— Start Records for this exercise —

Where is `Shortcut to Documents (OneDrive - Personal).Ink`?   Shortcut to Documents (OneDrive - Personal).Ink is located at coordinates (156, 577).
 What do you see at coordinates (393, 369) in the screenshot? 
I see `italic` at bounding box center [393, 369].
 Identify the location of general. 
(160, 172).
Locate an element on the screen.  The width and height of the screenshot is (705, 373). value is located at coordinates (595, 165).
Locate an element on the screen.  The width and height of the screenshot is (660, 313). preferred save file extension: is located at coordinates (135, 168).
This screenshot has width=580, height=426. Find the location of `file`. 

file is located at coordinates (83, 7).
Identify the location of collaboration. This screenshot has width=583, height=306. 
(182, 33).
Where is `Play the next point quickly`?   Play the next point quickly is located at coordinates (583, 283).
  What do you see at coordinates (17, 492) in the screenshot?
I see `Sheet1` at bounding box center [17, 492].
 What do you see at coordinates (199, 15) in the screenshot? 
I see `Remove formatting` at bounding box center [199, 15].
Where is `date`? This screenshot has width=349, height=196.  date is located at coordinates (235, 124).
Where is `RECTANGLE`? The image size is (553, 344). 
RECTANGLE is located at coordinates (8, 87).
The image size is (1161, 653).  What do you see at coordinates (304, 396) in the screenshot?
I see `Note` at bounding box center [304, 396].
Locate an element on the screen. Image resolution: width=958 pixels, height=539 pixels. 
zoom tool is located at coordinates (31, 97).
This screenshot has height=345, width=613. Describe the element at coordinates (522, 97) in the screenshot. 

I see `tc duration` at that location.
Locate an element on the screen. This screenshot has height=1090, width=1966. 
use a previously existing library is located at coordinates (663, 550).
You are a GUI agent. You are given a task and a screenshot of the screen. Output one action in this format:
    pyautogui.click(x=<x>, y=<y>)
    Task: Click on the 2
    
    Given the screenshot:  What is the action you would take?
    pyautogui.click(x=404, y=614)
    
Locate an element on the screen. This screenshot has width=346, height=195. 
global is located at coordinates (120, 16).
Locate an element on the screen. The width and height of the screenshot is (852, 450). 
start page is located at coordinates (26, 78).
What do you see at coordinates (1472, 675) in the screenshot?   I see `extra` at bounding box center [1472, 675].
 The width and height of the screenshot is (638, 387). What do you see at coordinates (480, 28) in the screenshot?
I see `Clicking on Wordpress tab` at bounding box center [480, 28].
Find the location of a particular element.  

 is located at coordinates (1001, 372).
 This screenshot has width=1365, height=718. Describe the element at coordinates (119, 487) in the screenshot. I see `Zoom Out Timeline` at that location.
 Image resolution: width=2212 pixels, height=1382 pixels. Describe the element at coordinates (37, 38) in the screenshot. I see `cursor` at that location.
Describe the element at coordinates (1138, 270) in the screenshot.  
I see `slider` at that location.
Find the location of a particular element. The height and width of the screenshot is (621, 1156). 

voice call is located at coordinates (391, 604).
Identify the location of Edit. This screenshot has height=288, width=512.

— End Records for this exercise —

## Task objective
Please render all of the material above as a Markdown table with the columns "No." and "Entry", one numbered row per line, leaving out blank lines.

## Complete response
| No. | Entry |
|---|---|
| 1 | Where is `Shortcut to Documents (OneDrive - Personal).Ink`?   Shortcut to Documents (OneDrive - Personal).Ink is located at coordinates (156, 577). |
| 2 |  What do you see at coordinates (393, 369) in the screenshot?  |
| 3 | I see `italic` at bounding box center [393, 369]. |
| 4 |  Identify the location of general.  |
| 5 | (160, 172). |
| 6 | Locate an element on the screen.  The width and height of the screenshot is (705, 373). value is located at coordinates (595, 165). |
| 7 | Locate an element on the screen.  The width and height of the screenshot is (660, 313). preferred save file extension: is located at coordinates (135, 168). |
| 8 | This screenshot has width=580, height=426. Find the location of `file`.  |
| 9 | file is located at coordinates (83, 7). |
| 10 | Identify the location of collaboration. This screenshot has width=583, height=306.  |
| 11 | (182, 33). |
| 12 | Where is `Play the next point quickly`?   Play the next point quickly is located at coordinates (583, 283). |
| 13 |   What do you see at coordinates (17, 492) in the screenshot? |
| 14 | I see `Sheet1` at bounding box center [17, 492]. |
| 15 |  What do you see at coordinates (199, 15) in the screenshot?  |
| 16 | I see `Remove formatting` at bounding box center [199, 15]. |
| 17 | Where is `date`? This screenshot has width=349, height=196.  date is located at coordinates (235, 124). |
| 18 | Where is `RECTANGLE`? The image size is (553, 344).  |
| 19 | RECTANGLE is located at coordinates (8, 87). |
| 20 | The image size is (1161, 653).  What do you see at coordinates (304, 396) in the screenshot? |
| 21 | I see `Note` at bounding box center [304, 396]. |
| 22 | Locate an element on the screen. Image resolution: width=958 pixels, height=539 pixels.  |
| 23 | zoom tool is located at coordinates (31, 97). |
| 24 | This screenshot has height=345, width=613. Describe the element at coordinates (522, 97) in the screenshot.  |
| 25 | I see `tc duration` at that location. |
| 26 | Locate an element on the screen. This screenshot has height=1090, width=1966.  |
| 27 | use a previously existing library is located at coordinates (663, 550). |
| 28 | You are a GUI agent. You are given a task and a screenshot of the screen. Output one action in this format: |
| 29 |     pyautogui.click(x=<x>, y=<y>) |
| 30 |     Task: Click on the 2 |
| 31 |     Given the screenshot:  What is the action you would take? |
| 32 |     pyautogui.click(x=404, y=614) |
| 33 | Locate an element on the screen. This screenshot has width=346, height=195.  |
| 34 | global is located at coordinates (120, 16). |
| 35 | Locate an element on the screen. The width and height of the screenshot is (852, 450).  |
| 36 | start page is located at coordinates (26, 78). |
| 37 | What do you see at coordinates (1472, 675) in the screenshot?   I see `extra` at bounding box center [1472, 675]. |
| 38 |  The width and height of the screenshot is (638, 387). What do you see at coordinates (480, 28) in the screenshot? |
| 39 | I see `Clicking on Wordpress tab` at bounding box center [480, 28]. |
| 40 | Find the location of a particular element.   |
| 41 |  is located at coordinates (1001, 372). |
| 42 |  This screenshot has width=1365, height=718. Describe the element at coordinates (119, 487) in the screenshot. I see `Zoom Out Timeline` at that location. |
| 43 |  Image resolution: width=2212 pixels, height=1382 pixels. Describe the element at coordinates (37, 38) in the screenshot. I see `cursor` at that location. |
| 44 | Describe the element at coordinates (1138, 270) in the screenshot.   |
| 45 | I see `slider` at that location. |
| 46 | Find the location of a particular element. The height and width of the screenshot is (621, 1156).  |
| 47 | voice call is located at coordinates (391, 604). |
| 48 | Identify the location of Edit. This screenshot has height=288, width=512. |